George William Foote (11 January 1850 – 17 October 1915) was an English secularist, freethinker, republican, writer and journal editor.

Early life
George William Foote was born in Plymouth, the son of William Thomas Foot (a customs officer) and Ann Winzar.

Career
In his Reminiscences of Charles Bradlaugh he recalls coming to London in January 1868 with "plenty of health and very little religion". He was taken to Cleveland Hall by a friend, and "heard Mrs. [Harriet] Law knock the Bible about delightfully. She was not what would be called a woman of culture, but she had what some devotees of 'culchaw' do not posses—a great deal of natural ability..."
A few weeks later Foote heard Charles Bradlaugh speaking at the hall.
He became involved with the secularism, freethought and republicanism, joining the Young Men's Secular Association, the National Secular Society, and contributing to Bradlaugh's National Reformer.

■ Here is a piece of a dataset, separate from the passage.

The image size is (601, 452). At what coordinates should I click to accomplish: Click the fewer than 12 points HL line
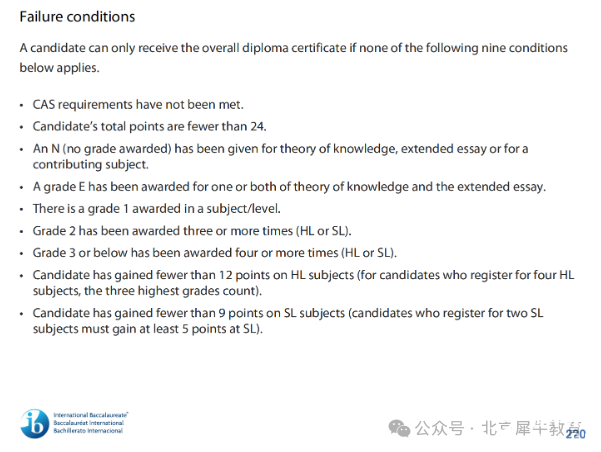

In 1877 Foote joined the anti-Bradlaughites in the breakaway British Secular Union. The split was caused by several factors: Bradlaugh's alleged autocratic style; Bradlaugh's association with Annie Besant; and Bradlaugh and Besant's involvement in promoting birth control and neo-Malthusianism. The BSU was relatively short-lived, and Foote himself was reconciled to Bradlaugh within a few years, becoming an NSS vice-president from 1882.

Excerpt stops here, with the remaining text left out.